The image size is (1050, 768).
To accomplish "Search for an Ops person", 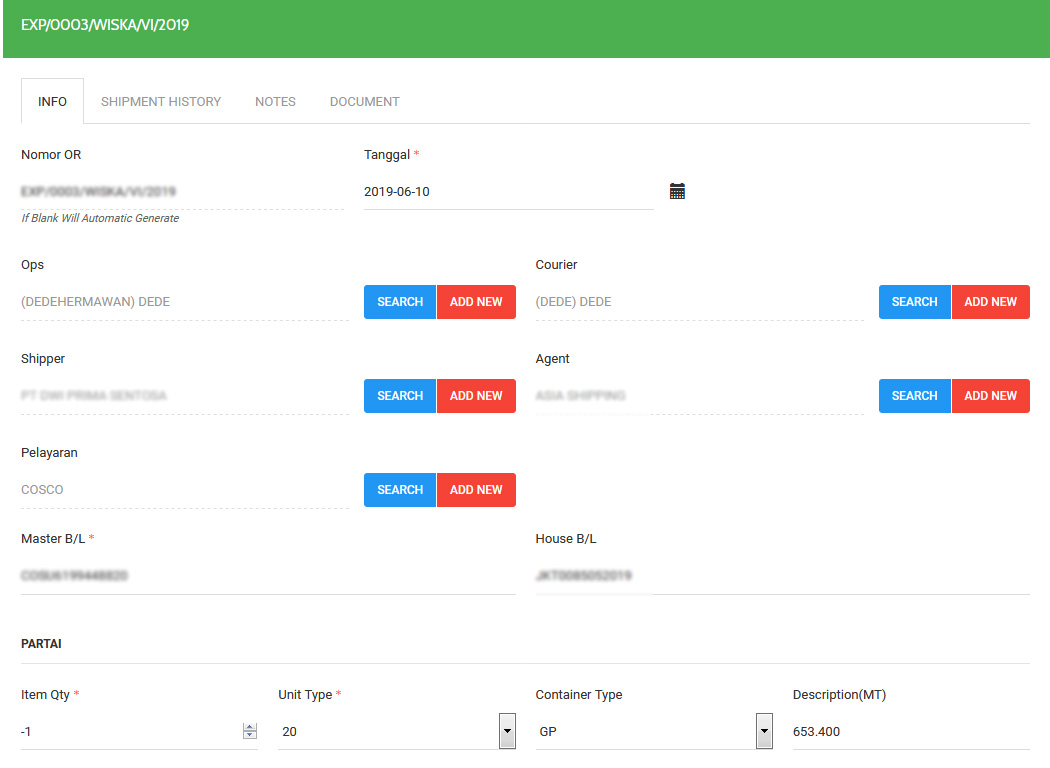I will tap(400, 302).
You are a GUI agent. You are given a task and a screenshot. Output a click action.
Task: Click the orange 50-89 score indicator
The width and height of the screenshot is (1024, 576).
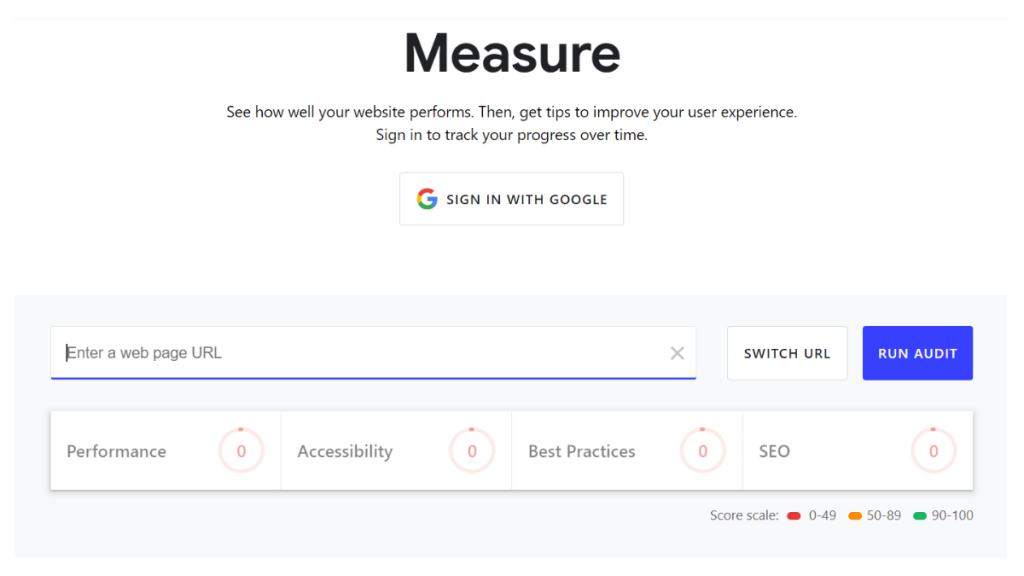854,516
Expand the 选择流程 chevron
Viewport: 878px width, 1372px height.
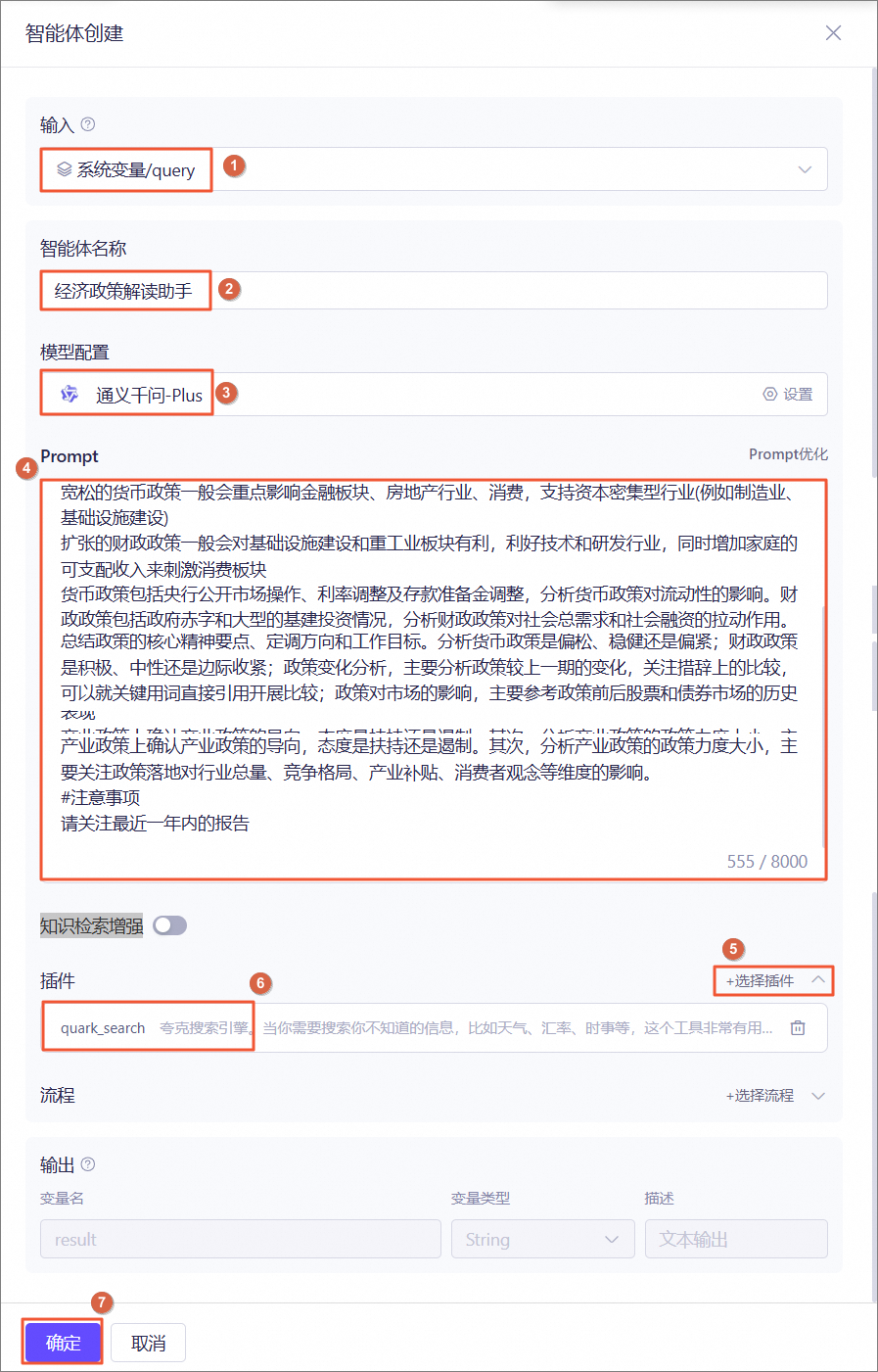click(x=818, y=1095)
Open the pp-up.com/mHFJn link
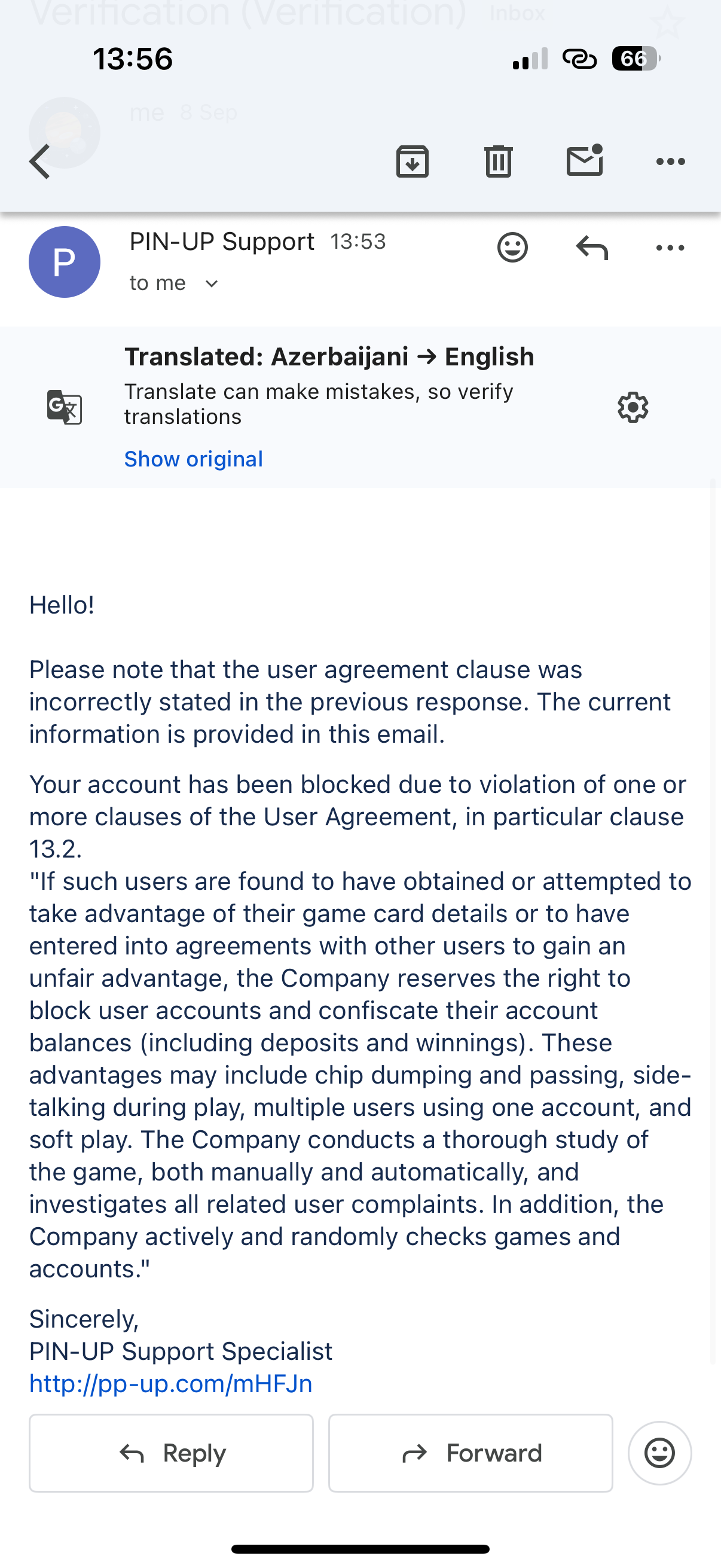The image size is (721, 1568). pyautogui.click(x=171, y=1384)
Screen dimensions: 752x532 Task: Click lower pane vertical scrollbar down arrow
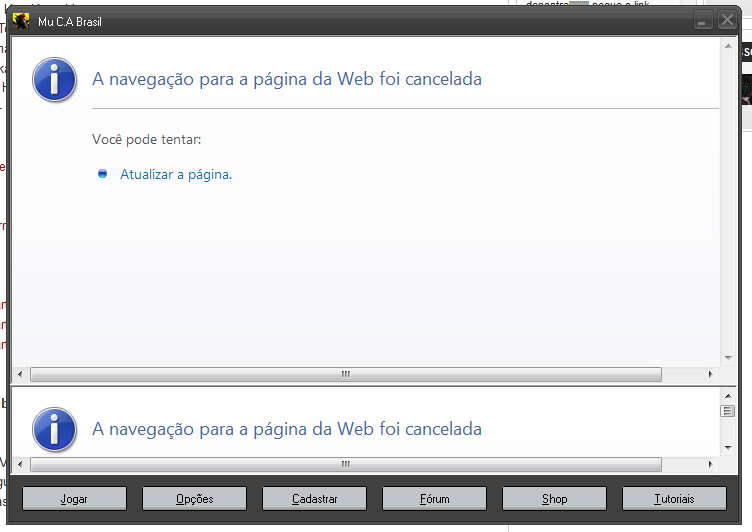(728, 447)
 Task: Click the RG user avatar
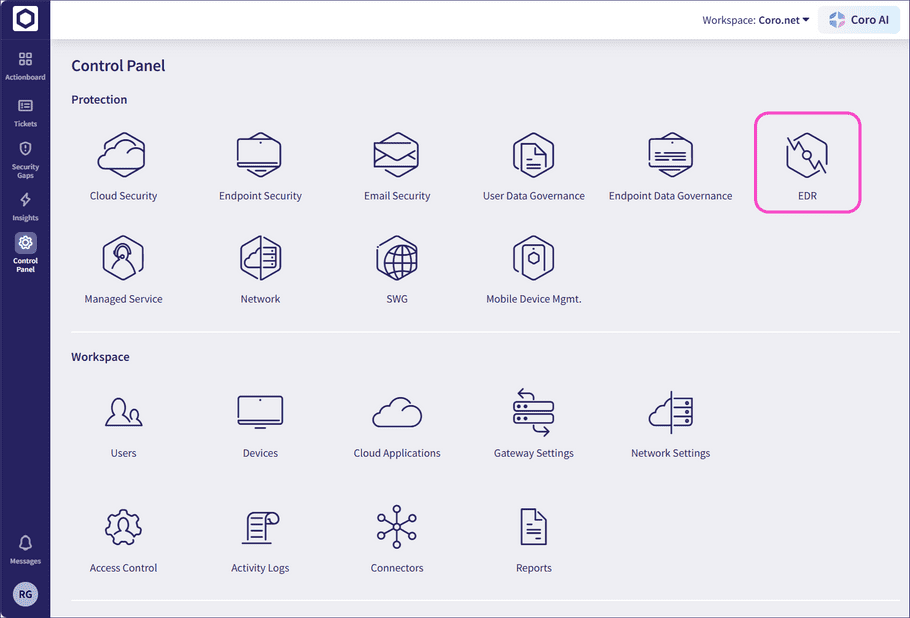point(25,594)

━━━━━━━━━━━━━━━━

§ To do
Could you return each line, unchanged, from the line containing "You are a GUI" through the last line of the entries above, leaving out the pictures?

§ Answer space
You are a GUI agent. You are given a task and a screenshot. Output a click action.
Task: Click the orange 50-89 score indicator
The width and height of the screenshot is (1024, 576).
854,516
Expand the 选择流程 chevron
Viewport: 878px width, 1372px height.
click(x=818, y=1095)
Open the pp-up.com/mHFJn link
The image size is (721, 1568). pyautogui.click(x=171, y=1384)
Screen dimensions: 752x532 Task: Click lower pane vertical scrollbar down arrow
(728, 447)
 Task: Click the RG user avatar
point(25,594)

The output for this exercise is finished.